Chinese manufacturers scramble to mitigate tariff pain amid an escalating global trade war

  • As Washington-Beijing trade tensions flare, Chinese manufacturers are scrambling for ways to adjust their supply chains and head off the escalating tariffs.
  • Unlike the last U.S.-China trade war, Chinese companies may now hold off their relocation plans due to the unpredictability of tariffs, Lynn Song, chief China economist at ING said.
  • Trump’s tariff agenda in his second term has extended beyond just China. His administration has pressed ahead with 25% tariffs on Canada and Mexico and warned of further tariffs on any country that enjoyed a significant trade surplus with the U.S.
  • As Washington-Beijing trade tensions flare, Chinese manufacturers are scrambling for ways to adjust their supply chains and head off the escalating tariffs.
  • U.S. President Donald Trump’s additional 10% tariffs on goods from China took effect Tuesday, bringing the cumulative new tariffs in just about a month to 20%.
  • The fresh tariffs also came on top of several existing tariffs on Chinese imports, put in place under the Biden administration, including 100% duty on electric vehicles, 50% on solar cells and 25% on steel, aluminum, EV batteries and key minerals.

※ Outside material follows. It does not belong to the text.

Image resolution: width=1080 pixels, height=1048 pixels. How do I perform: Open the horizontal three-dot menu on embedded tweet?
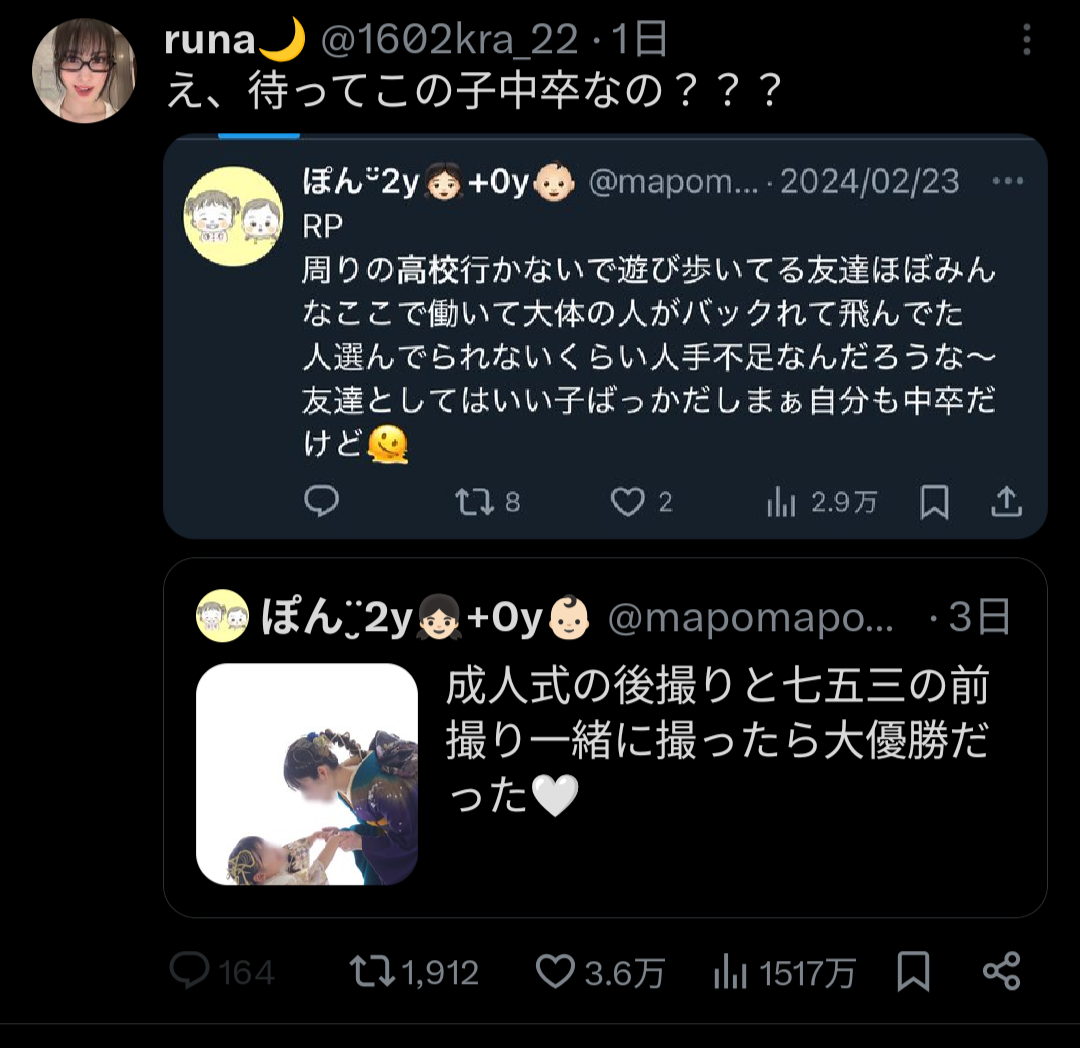point(1008,181)
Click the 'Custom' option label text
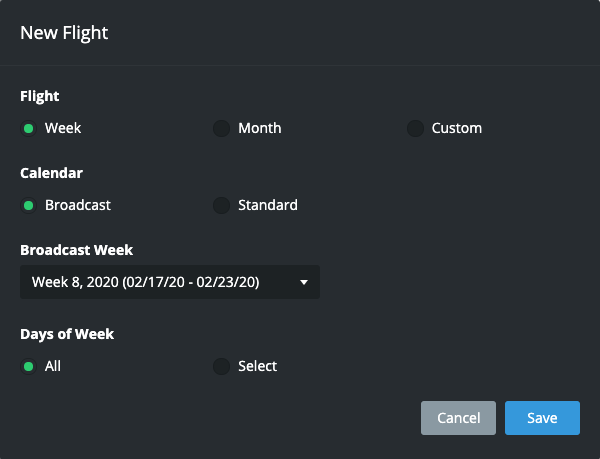600x459 pixels. (457, 129)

  • The average effective U.S. tariff rate on Chinese goods is set to hit 33%, up from around 13% before Trump began his latest term in January, according to estimates from Nomura’s Chief China economist Ting Lu.

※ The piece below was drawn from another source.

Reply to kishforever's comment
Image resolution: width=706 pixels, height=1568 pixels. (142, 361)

  • China on Tuesday retaliated to U.S. tariffs with additional tariffs of up to 15% on select U.S. goods and restricted exports to 15 U.S. companies. The measures are set to come into force from March 10.
  • “It will be a survival game for Chinese companies, [as] their bottom line will be affected,” Edwin Tan, general manager at global logistics firm Asian Tigers China, told CNBC.
  • A number of business owners that engaged in selling goods to the U.S. took to various social media platforms to voice concerns about the mounting tariffs. Some posted screenshots of emails from U.S. clients requesting to cut prices and failure to do so would lead to cancellation of existing orders.